The required result is an exact copy of the lines beginning at the line that contains "Task: Click the Chart icon in toolbar" and ending at the last line of the material below.

-------- Supplied material --------

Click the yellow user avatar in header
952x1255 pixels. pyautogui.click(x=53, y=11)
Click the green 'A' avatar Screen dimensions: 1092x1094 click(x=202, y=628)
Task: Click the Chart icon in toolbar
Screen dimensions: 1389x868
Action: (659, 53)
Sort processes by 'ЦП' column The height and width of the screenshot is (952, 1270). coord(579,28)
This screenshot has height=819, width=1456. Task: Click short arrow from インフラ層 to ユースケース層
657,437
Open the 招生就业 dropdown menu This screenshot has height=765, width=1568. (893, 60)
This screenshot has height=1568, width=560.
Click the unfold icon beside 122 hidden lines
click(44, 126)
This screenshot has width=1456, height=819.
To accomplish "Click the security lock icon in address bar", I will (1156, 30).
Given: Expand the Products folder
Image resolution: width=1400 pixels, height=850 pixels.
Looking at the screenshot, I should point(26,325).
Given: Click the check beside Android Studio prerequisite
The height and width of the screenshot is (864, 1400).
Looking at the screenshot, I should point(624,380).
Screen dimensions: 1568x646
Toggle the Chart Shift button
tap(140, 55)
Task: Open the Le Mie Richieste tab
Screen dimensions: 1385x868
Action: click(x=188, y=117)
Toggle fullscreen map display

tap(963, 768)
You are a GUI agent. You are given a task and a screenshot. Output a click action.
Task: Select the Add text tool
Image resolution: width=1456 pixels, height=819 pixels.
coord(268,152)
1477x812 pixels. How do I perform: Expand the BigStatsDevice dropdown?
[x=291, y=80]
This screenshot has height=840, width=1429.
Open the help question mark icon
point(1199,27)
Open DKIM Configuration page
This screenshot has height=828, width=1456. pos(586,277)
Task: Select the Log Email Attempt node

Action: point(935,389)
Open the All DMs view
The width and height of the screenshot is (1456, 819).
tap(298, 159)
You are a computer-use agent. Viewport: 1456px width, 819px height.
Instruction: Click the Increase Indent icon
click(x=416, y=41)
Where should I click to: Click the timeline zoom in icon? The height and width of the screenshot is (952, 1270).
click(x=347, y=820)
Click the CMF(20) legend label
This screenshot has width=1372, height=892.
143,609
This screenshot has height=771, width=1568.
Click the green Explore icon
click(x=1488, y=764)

--------

→ Result below
Task: Click the Chart icon in toolbar
Screen dimensions: 1389x868
Action: (659, 53)
Sort processes by 'ЦП' column The height and width of the screenshot is (952, 1270). coord(579,28)
This screenshot has height=819, width=1456. Task: Click short arrow from インフラ層 to ユースケース層
657,437
Open the 招生就业 dropdown menu This screenshot has height=765, width=1568. (893, 60)
This screenshot has height=1568, width=560.
Click the unfold icon beside 122 hidden lines
click(44, 126)
This screenshot has width=1456, height=819.
To accomplish "Click the security lock icon in address bar", I will (1156, 30).
Given: Expand the Products folder
Image resolution: width=1400 pixels, height=850 pixels.
Looking at the screenshot, I should point(26,325).
Given: Click the check beside Android Studio prerequisite
The height and width of the screenshot is (864, 1400).
Looking at the screenshot, I should point(624,380).
Screen dimensions: 1568x646
Toggle the Chart Shift button
tap(140, 55)
Task: Open the Le Mie Richieste tab
Screen dimensions: 1385x868
Action: click(x=188, y=117)
Toggle fullscreen map display

tap(963, 768)
You are a GUI agent. You are given a task and a screenshot. Output a click action.
Task: Select the Add text tool
Image resolution: width=1456 pixels, height=819 pixels.
coord(268,152)
1477x812 pixels. How do I perform: Expand the BigStatsDevice dropdown?
[x=291, y=80]
This screenshot has height=840, width=1429.
Open the help question mark icon
point(1199,27)
Open DKIM Configuration page
This screenshot has height=828, width=1456. pos(586,277)
Task: Select the Log Email Attempt node

Action: point(935,389)
Open the All DMs view
The width and height of the screenshot is (1456, 819).
tap(298, 159)
You are a computer-use agent. Viewport: 1456px width, 819px height.
Instruction: Click the Increase Indent icon
click(x=416, y=41)
Where should I click to: Click the timeline zoom in icon? The height and width of the screenshot is (952, 1270).
click(x=347, y=820)
Click the CMF(20) legend label
This screenshot has width=1372, height=892.
143,609
This screenshot has height=771, width=1568.
Click the green Explore icon
click(x=1488, y=764)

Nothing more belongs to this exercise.